The Best American Short Stories 1998
- Editor: Katrina Kenison and Garrison Keillor
- Language: English
- Series: The Best American Short Stories
- Published: 1998
- Publisher: Houghton Mifflin Harcourt
- Media type: Print (hardback & paperback)
- ISBN: 0395875145
- Preceded by: The Best American Short Stories 1997
- Followed by: The Best American Short Stories 1999

= The Best American Short Stories 1998 =

1998 short story collection

The Best American Short Stories 1998, a volume in The Best American Short Stories series, was edited by Katrina Kenison and by guest editor Garrison Keillor.

==Short stories included==

| Author | Story | Source |
|---|---|---|
| Kathryn Chetkovich | "Appetites" | Zyzzyva |
| Poe Ballantine | "The Blue Devils of Blue River Avenue" | The Sun |
| Diane Schoemperlen | "Body Language" | Story |
| Edith Pearlman | "Chance" | The Antioch Review |
| Akhil Sharma | "Cosmopolitan" | The Atlantic Monthly |
| Carol Anshaw | "Elvis Has Left the Building" | Story |
| Chris Adrian | "Every Night for a Thousand Years" | The New Yorker |
| Maxine Swann | "Flower Children" | Ploughshares |
| Emily Carter | "Glory Goes and Gets Some" | Open City |
| Annie Proulx | "The Half-Skinned Steer" | The Atlantic Monthly |
| Doran Larson | "Morphine" | Virginia Quarterly Review |
| Bliss Broyard | "Mr.

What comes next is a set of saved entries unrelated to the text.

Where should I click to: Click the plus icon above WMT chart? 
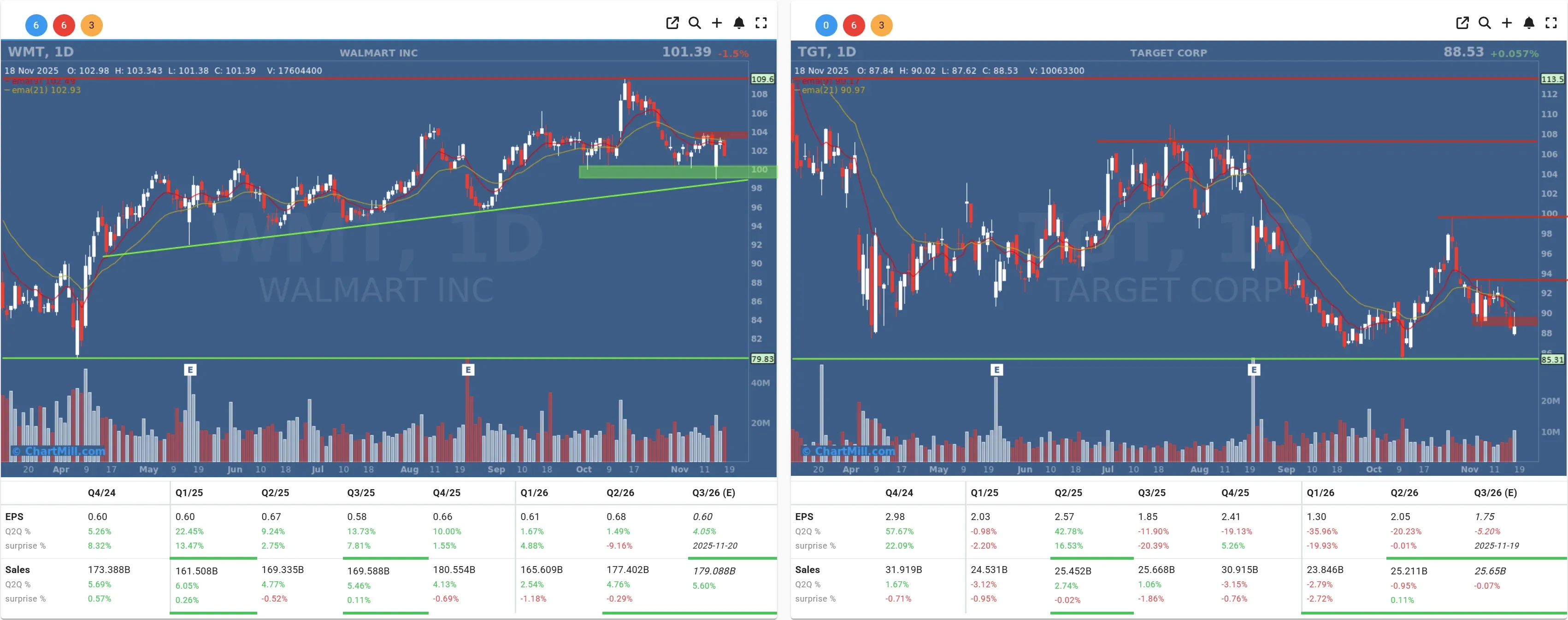tap(716, 23)
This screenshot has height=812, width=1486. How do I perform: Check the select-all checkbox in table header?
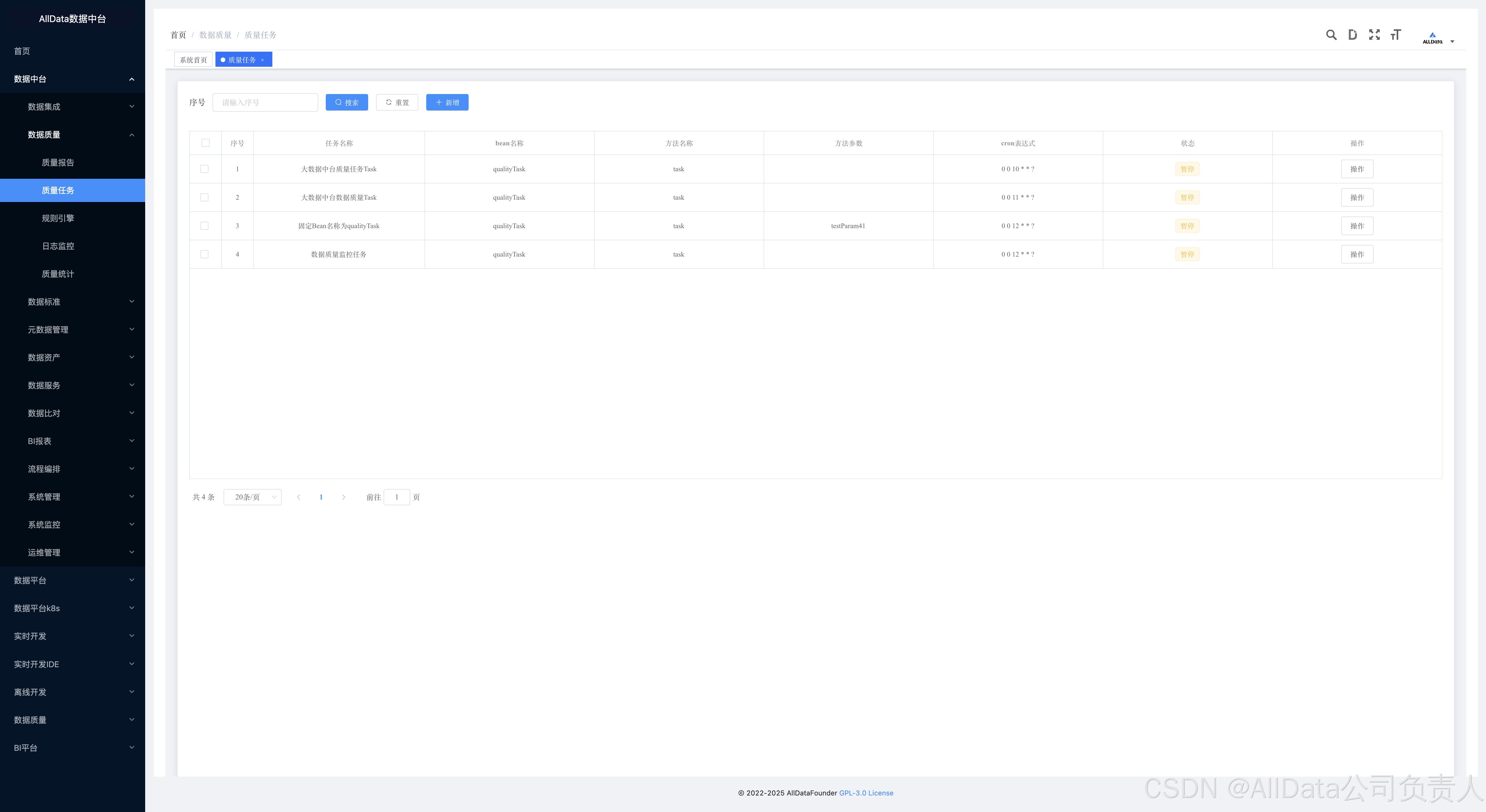[205, 143]
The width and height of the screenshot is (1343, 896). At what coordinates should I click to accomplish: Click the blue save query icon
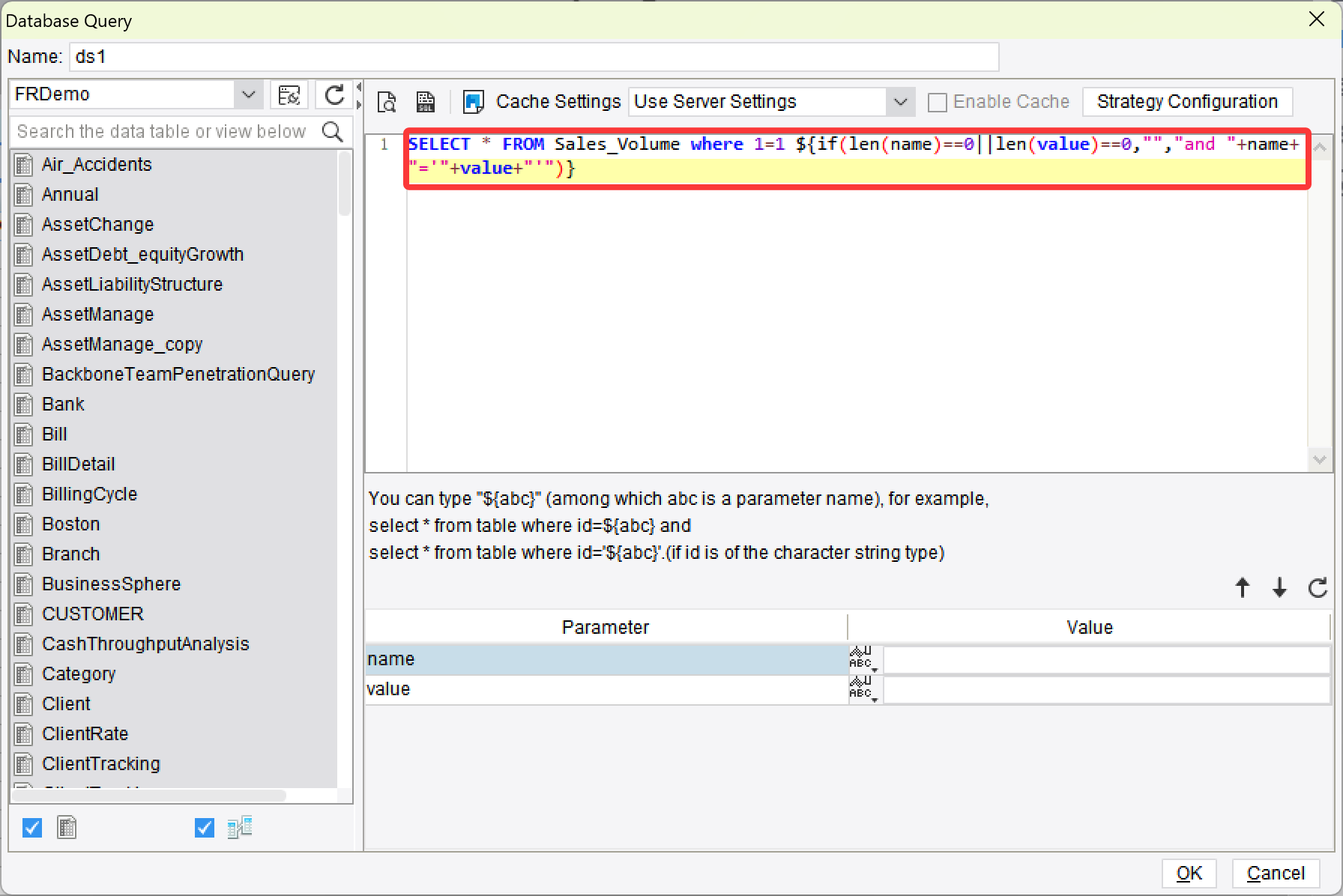click(x=473, y=101)
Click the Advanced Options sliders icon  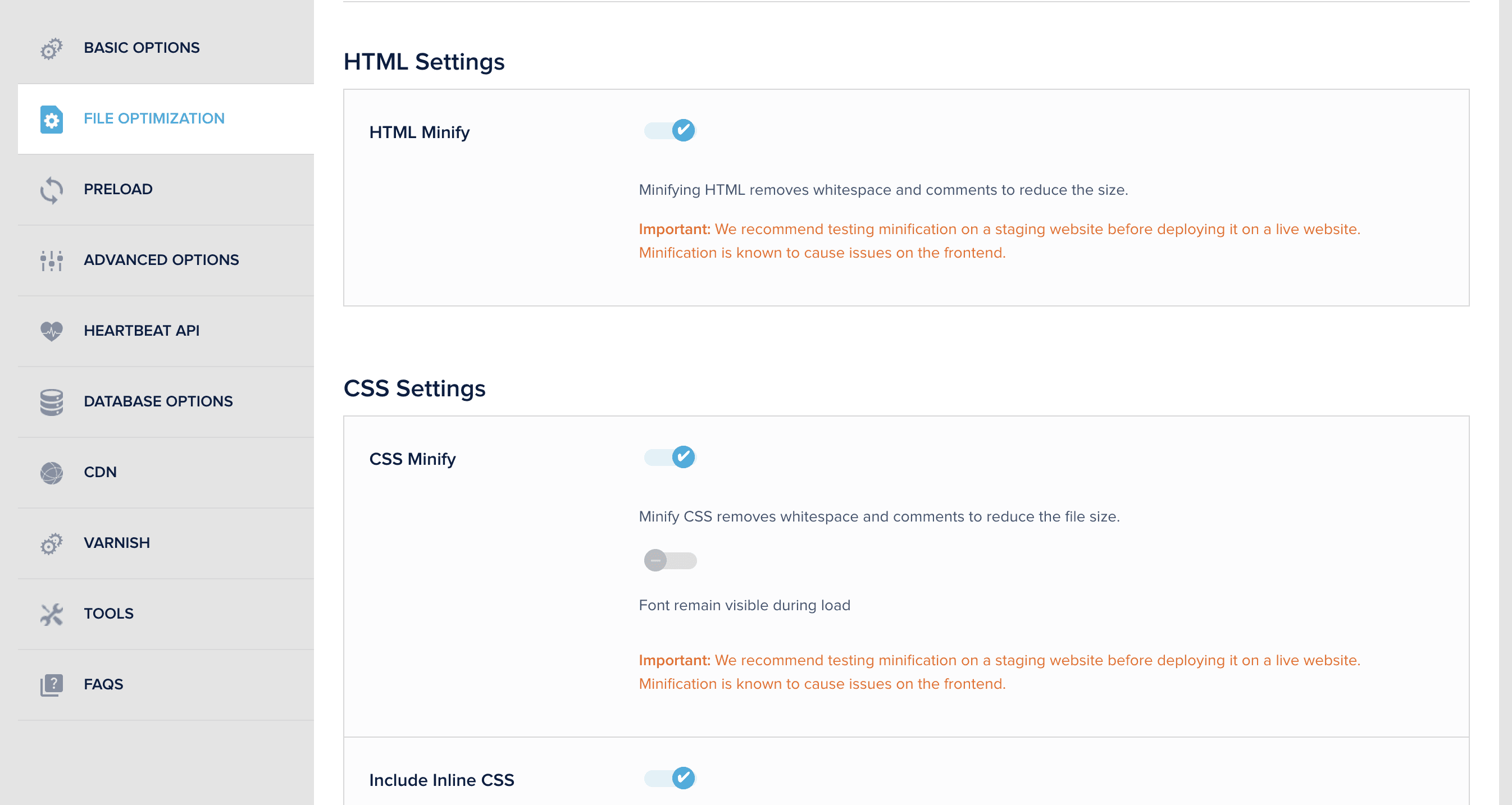52,260
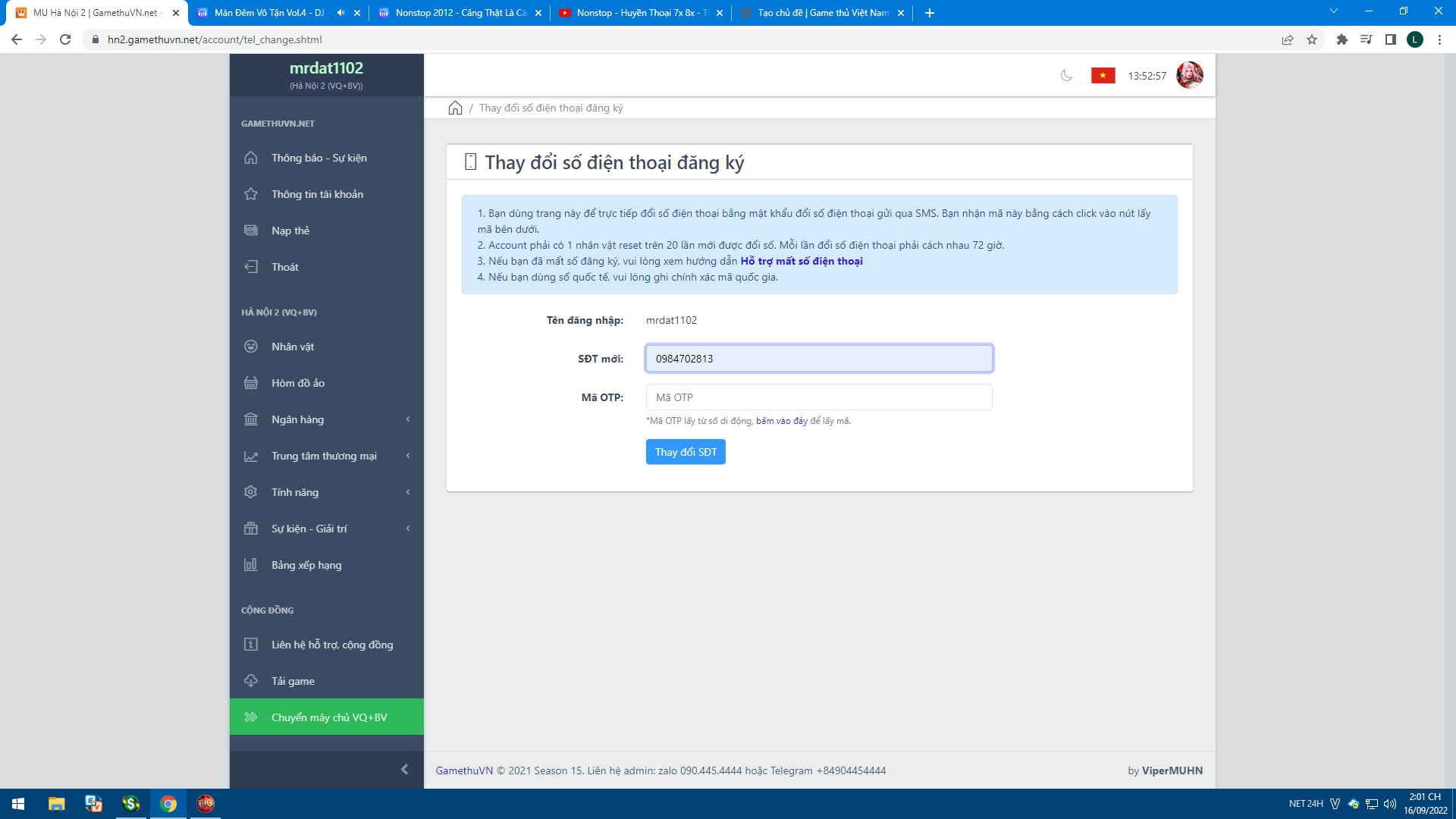Open Nhân vật character icon
The width and height of the screenshot is (1456, 819).
pyautogui.click(x=251, y=347)
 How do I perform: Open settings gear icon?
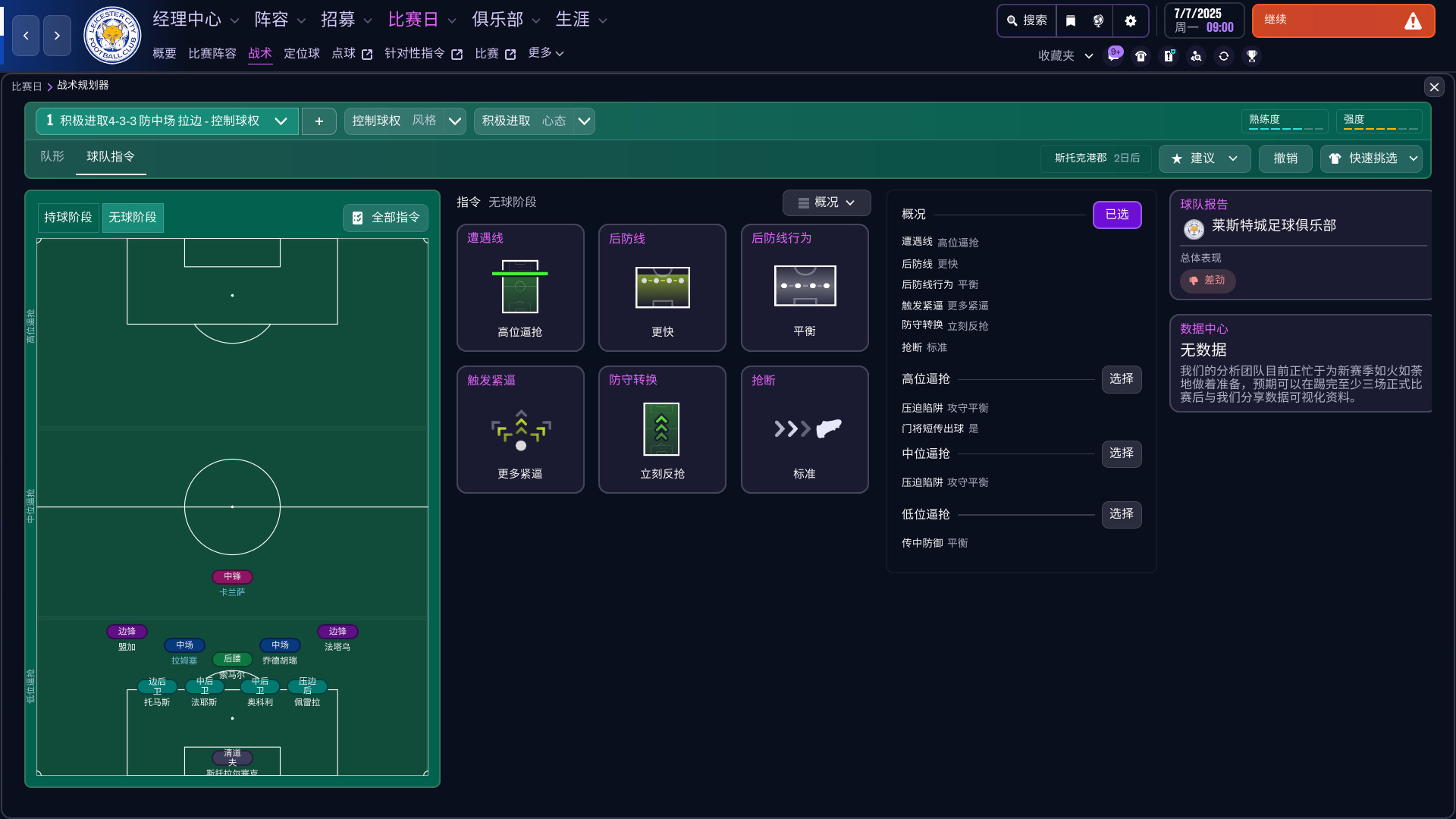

Sweetly Indecent" | Ploughshares |
| John Updike | "My Father on the Verge of Disgrace" | The New Yorker |
| Matthew Crain | "Penance" | Harper's Magazine |
| Lorrie Moore | "People Like That Are the Only People Here" | The New Yorker |
| Meg Wolitzer | "Tea at the House" | Ploughshares |
| Antonya Nelson | "Unified Front" | The Midwesterner |
| Padgett Powell | "Wayne in Love" | New England Review |
| Tim Gautreaux | "Welding with Children" | The Atlantic Monthly |
| Hester Kaplan | "Would You Know It Wasn't Love" | Gulf Coast |

==Other notable stories==

Among the other notable writers whose stories were among the "100 Other Distinguished Stories of 1997" were Ann Beattie, T. C. Boyle, Michael Chabon, Louise Erdrich, Jeffrey Eugenides, Tess Gallagher, Joyce Carol Oates, Annie Proulx, and Tobias Wolff.